While extensively studied, evidence in support of the universal law has relied on low-dimensional stimuli and small stimulus sets that are very different from their real-world counterparts. This is largely because pairwise comparisons—as required for similarity judgments—scale quadratically in the number of stimuli.
…by analyzing an existing data set of 214,200 human similarity judgments and a newly collected data set of 390,819 human generalization judgments (n = 2,406 US participants) across 3 sets of natural images:
We provide strong evidence for the universal law in a naturalistic high-dimensional regime.

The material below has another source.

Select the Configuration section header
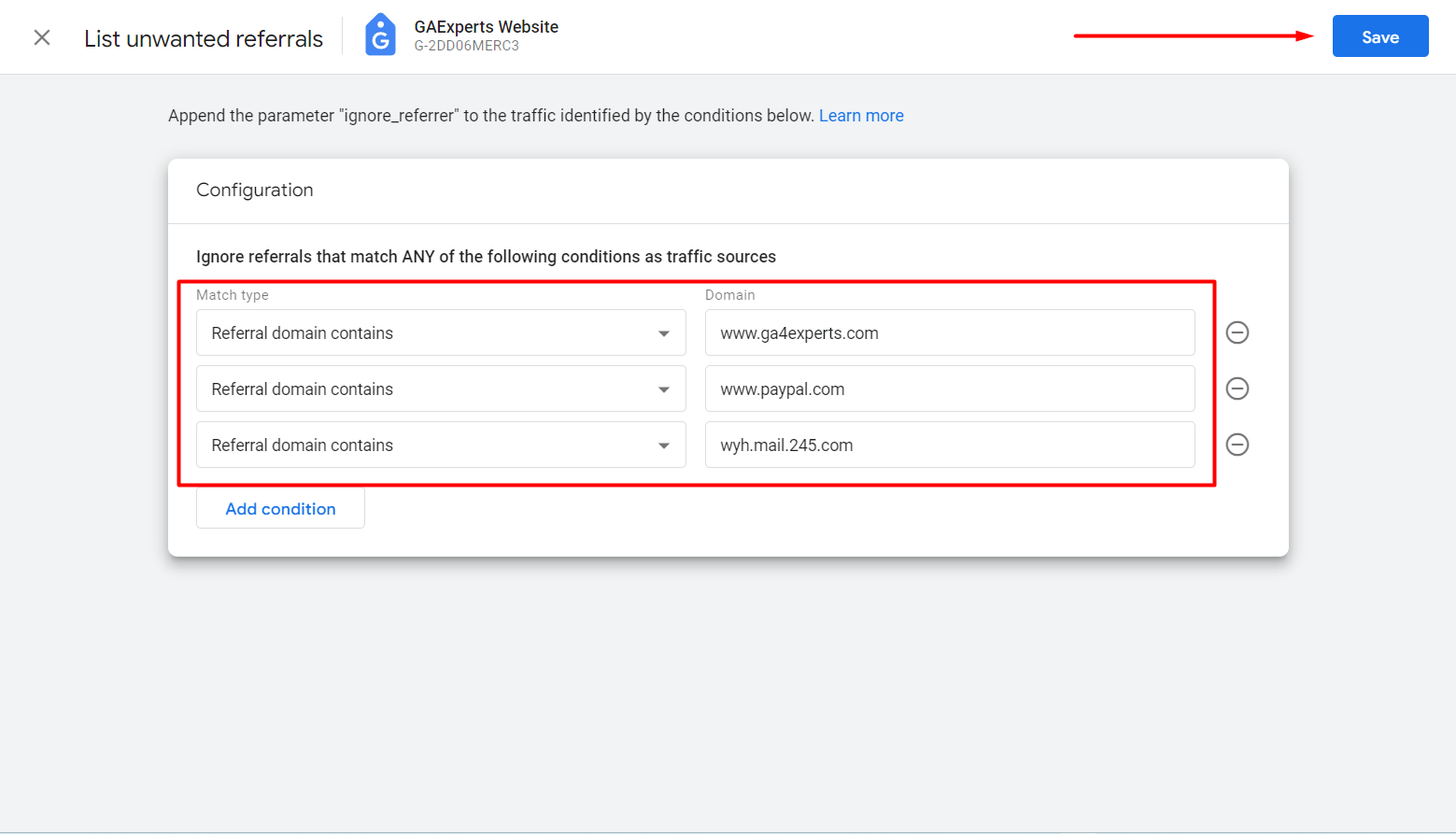Viewport: 1456px width, 834px height. (254, 191)
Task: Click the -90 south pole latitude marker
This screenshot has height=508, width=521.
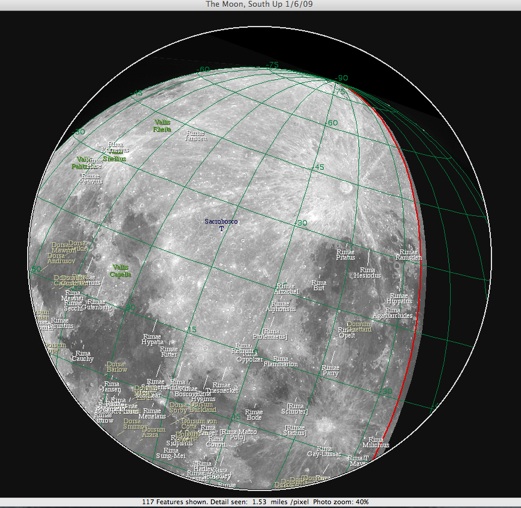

Humans constantly form generalizations, whether when trying to identify the color of an object or reasoning about which action to take based on past experiences. Understanding how generalizations relate to underlying psychological representations is a core problem in cognitive science. The universal law of generalization is a fundamental hypothesis concerning the nature of this relationship which states that the strength of generalization between two stimuli should decay as a universal exponential function of their psychological distance. While extensively studied, evidence for the universal law comes from small data sets and artificial stimuli that are very different from the real world. Our work is the first to provide strong evidence for the universal law in a high-dimensional naturalistic domain by collecting and analyzing 605,019 human similarity and generalization judgments for natural images.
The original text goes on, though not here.